Readers should know that one does not need to subscribe to the beliefs of Christianity, or any religion for that matter, to appreciate this work. Ultimately, this book philosophically examines the idea of Joy and what it is exactly, and for some, like Lewis, this Joy was coupled with his belief in Christianity.
The book begins literally with his birth, in the chapter “The First Years” where Lewis begins the tale: “I was born in the winter of 1898 at Belfast, the son of a solicitor and of a clergyman’s daughter.” Here Lewis describes God as not a savior nor a judge, but a magician. Much of the joy in his early years dissolved due to his mother’s death, which he addresses right away in the first chapter. He also notes his “boorish inaptitude for formality,” yet one might find it ironic that this same person would later embrace religion, a separate “formality” unto itself.
When Lewis speaks about his mother’s funeral he states:
“To my hatred for what I already felt to be all the fuss and flummery of the funeral I may perhaps trace something in me which I now recognize as a defect but which I have never fully overcome—a distaste for all that is public, all that belongs to the collective; a boorish inaptitude for formality.”
Later he speaks about his times at boarding school, feeling lonely and how children would “grow up strangers to their next door neighbors,” and one can get a sense why the young C.S. Lewis found comfort in books and stories.

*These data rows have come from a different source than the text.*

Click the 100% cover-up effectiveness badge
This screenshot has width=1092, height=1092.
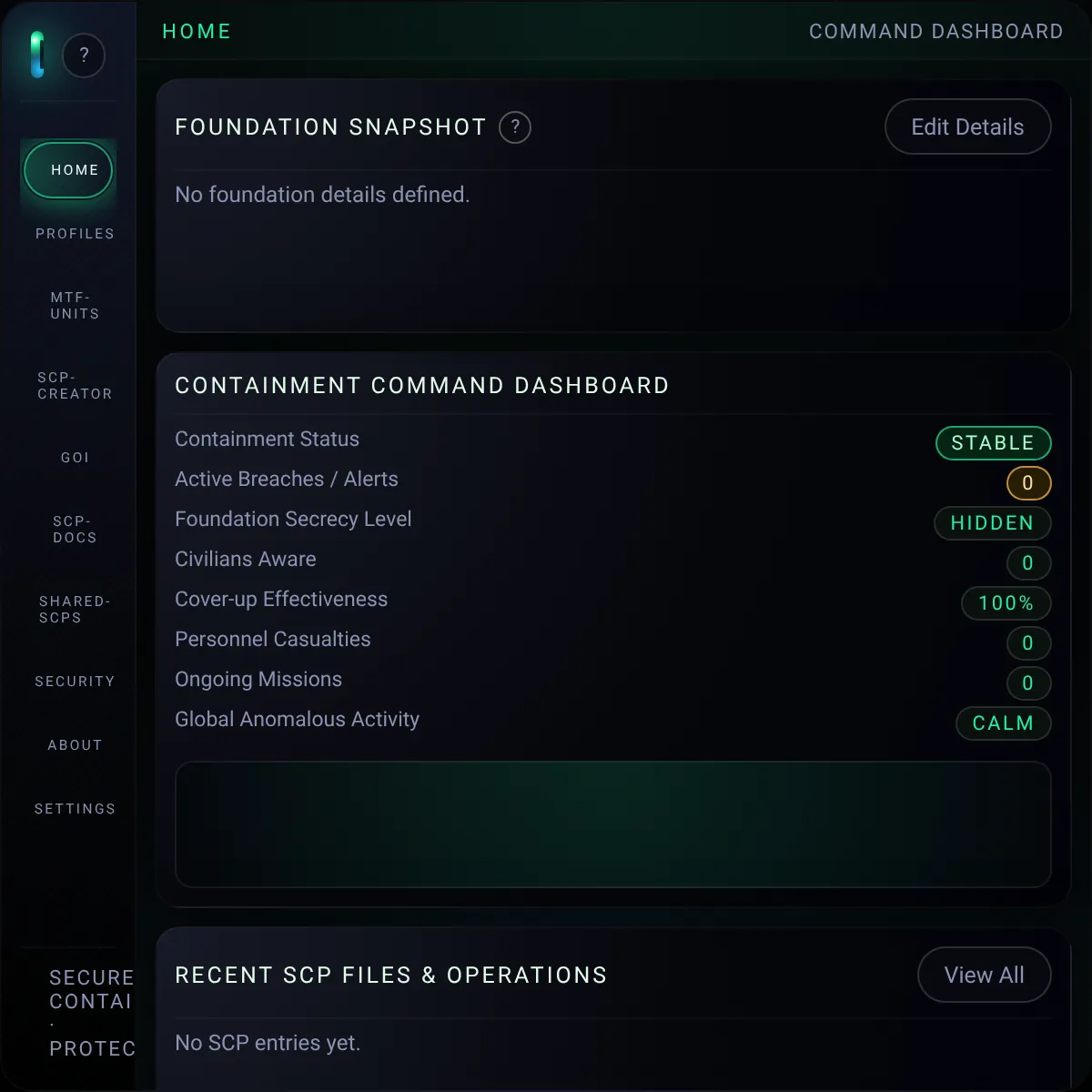point(1006,603)
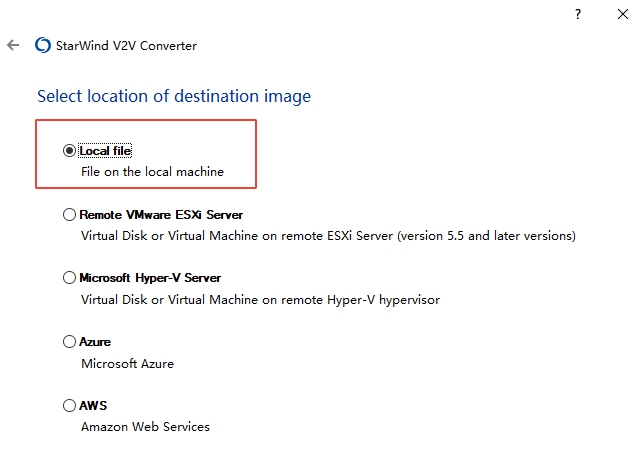The height and width of the screenshot is (460, 644).
Task: Click the StarWind V2V Converter logo icon
Action: point(42,45)
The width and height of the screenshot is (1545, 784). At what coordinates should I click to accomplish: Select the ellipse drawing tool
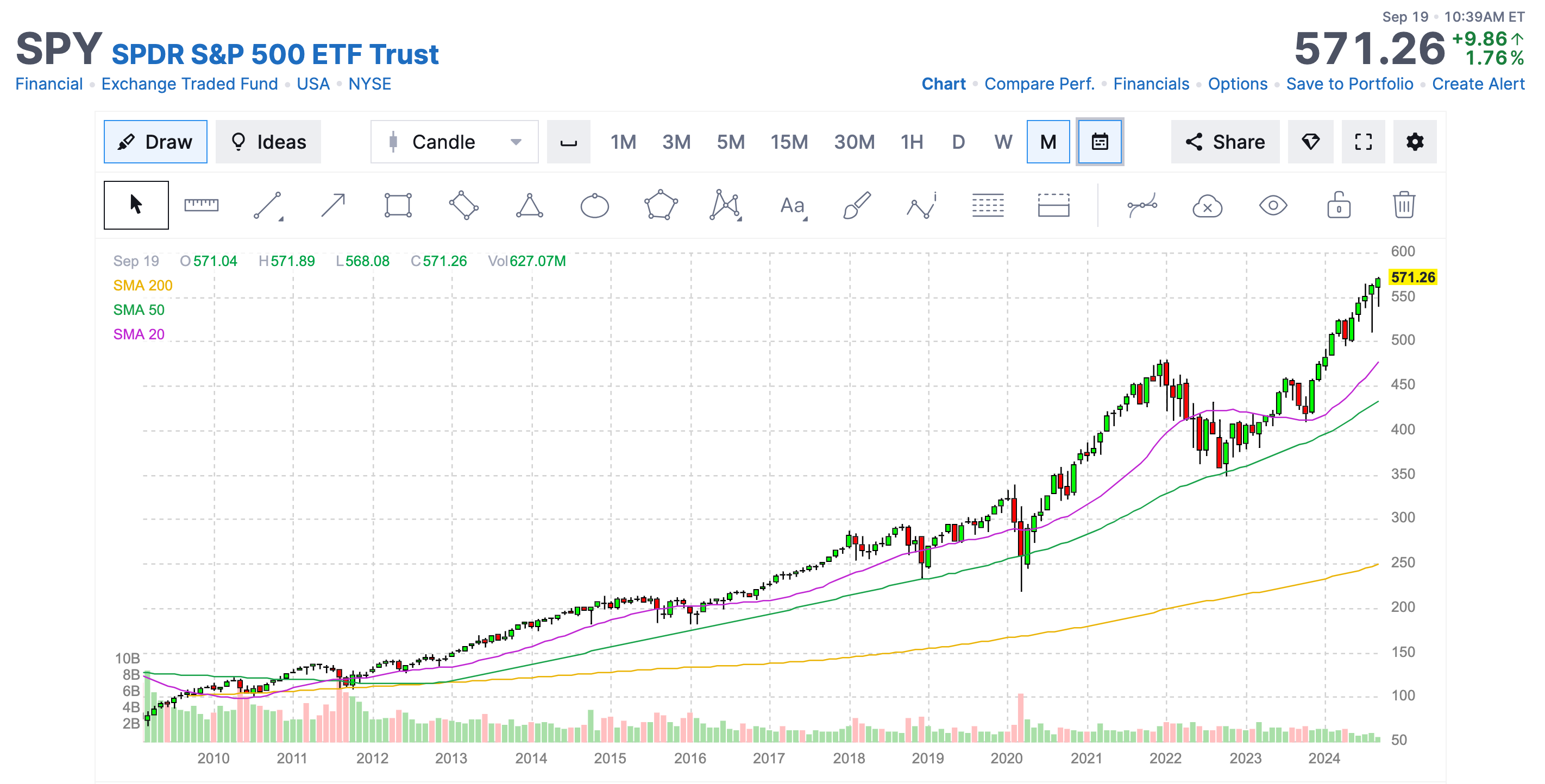coord(594,206)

Perhaps that love of literature is what also fascinated him with the Bible and all the tales within. And if fans of the Narnia series are looking for little hints into The Lion, Witch and The Wardrobe, perhaps one can go no further than:
“In some ways Mountbracken was like our father’s house. There too we found the attics, the indoor silences, the endless bookshelves.” The idea of the young boy being lost in a maze of bookshelves and imagination certainly can whet one’s interest for future fantasies, and that seems to be just what it did.
Mostly, this is a philosophical and meditative book that intertwines stories of the author’s youth, his early love of books and literature and just how these factors helped shape his later opinions of his own self as well as his own place, and his examination of his “desire” as an idea, not merely an emotion. He uses this same technique as he examines the Joy in his life, by asking what is Joy and should one come to expect it or is it a surprise? “I sometimes wonder whether all pleasures are not substitutes for Joy,” he writes.

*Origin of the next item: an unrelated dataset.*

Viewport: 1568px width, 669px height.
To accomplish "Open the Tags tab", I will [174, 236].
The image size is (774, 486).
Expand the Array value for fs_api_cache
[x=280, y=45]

Lewis also examines the contrasts of his own life and mind. As any artist, he must balance the rational with that of the creative, the life of the imagination against that of the intellect. One has to wonder why those two things need be separate at all, but Lewis addresses this fact:
“The two hemispheres of my mind were in the sharpest contrast. On the one side a many-islanded sea of poetry and myth; on the other a glib and shallow ‘rationalism’.”

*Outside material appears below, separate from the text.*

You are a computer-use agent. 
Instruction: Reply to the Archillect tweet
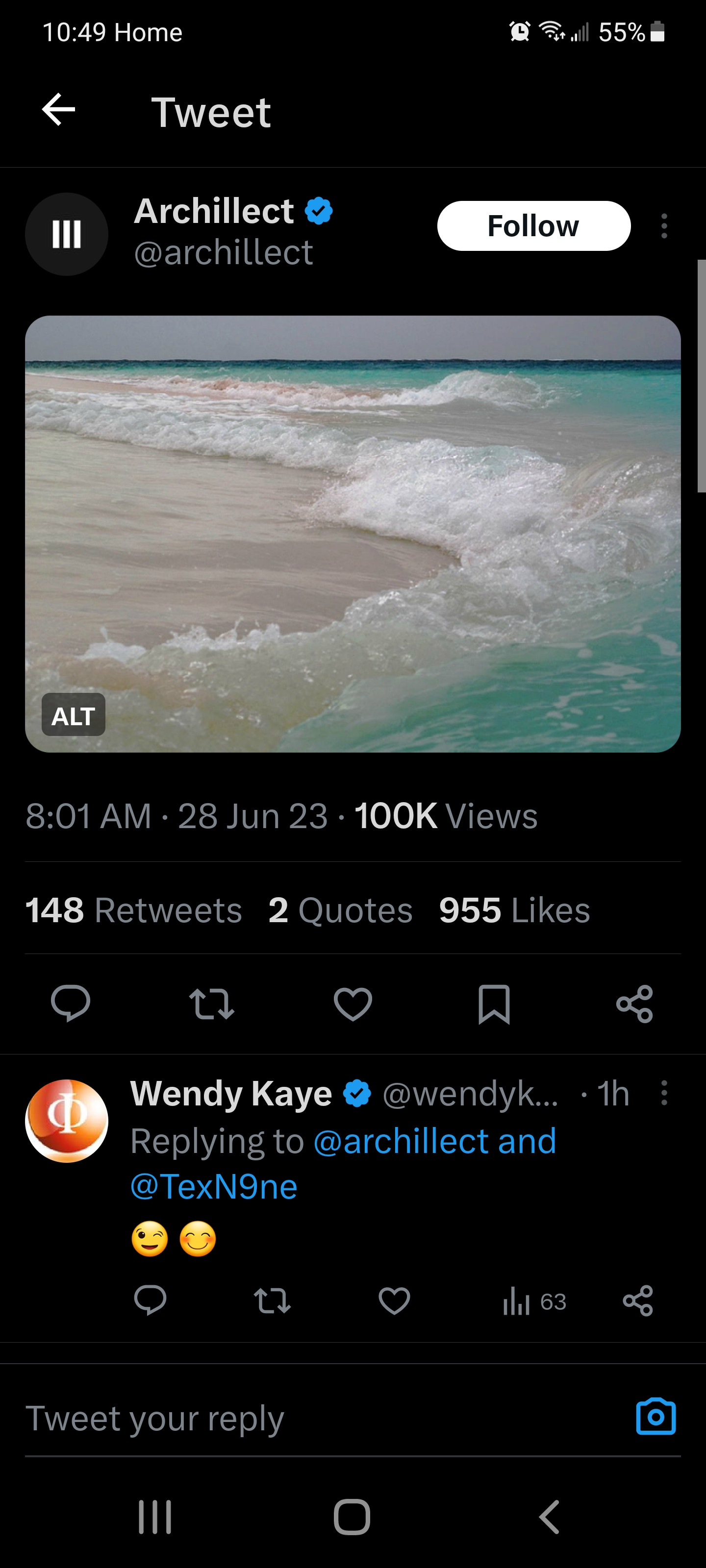click(71, 1003)
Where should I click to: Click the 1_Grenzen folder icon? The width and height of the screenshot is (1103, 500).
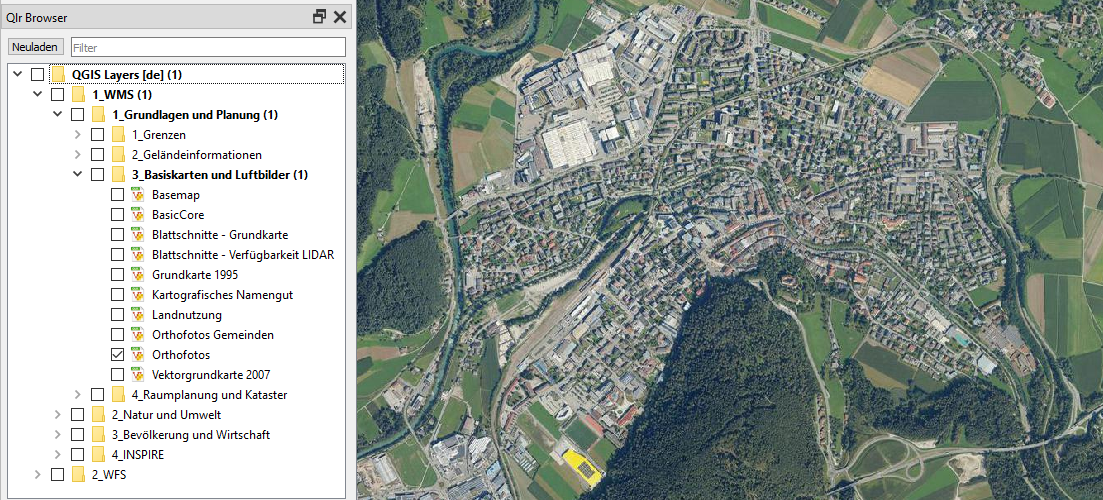(119, 135)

These thoughts are, of course, nothing unusual, for the rational is often referred to as the “glib and shallow” in one creative means or other, by that of the creative mind. As you can see by the brief bits of text I’ve provided, this is a cerebral examination of the mind, body, faith, reason, intellect and the imagination. It is not a New Age weepfest, and one does not need to be religious to appreciate it. I am not religious and don’t care much either way for Jesus Christ, yet I admire the method that Lewis used upon his own self-examination. It is an objective search, a critical search, not a preachy or condescending search. So the important thing is to give it a chance and keep an open mind.
While some might find the text dry in some parts (primarily those that involve his college party days, yet some might find this intriguing, I personally enjoyed the philosophical ruminations more) this is a very well written and engaging read. It reminded me in some ways of the great Woody Allen film Another Woman, which is a film that involves a woman peering into her own self-examination upon turning fifty. In its own way, Surprised By Joy is as artful and thoughtful as that film, and carries with it a character study that lovers of literature and the imaginative mind would find engaging.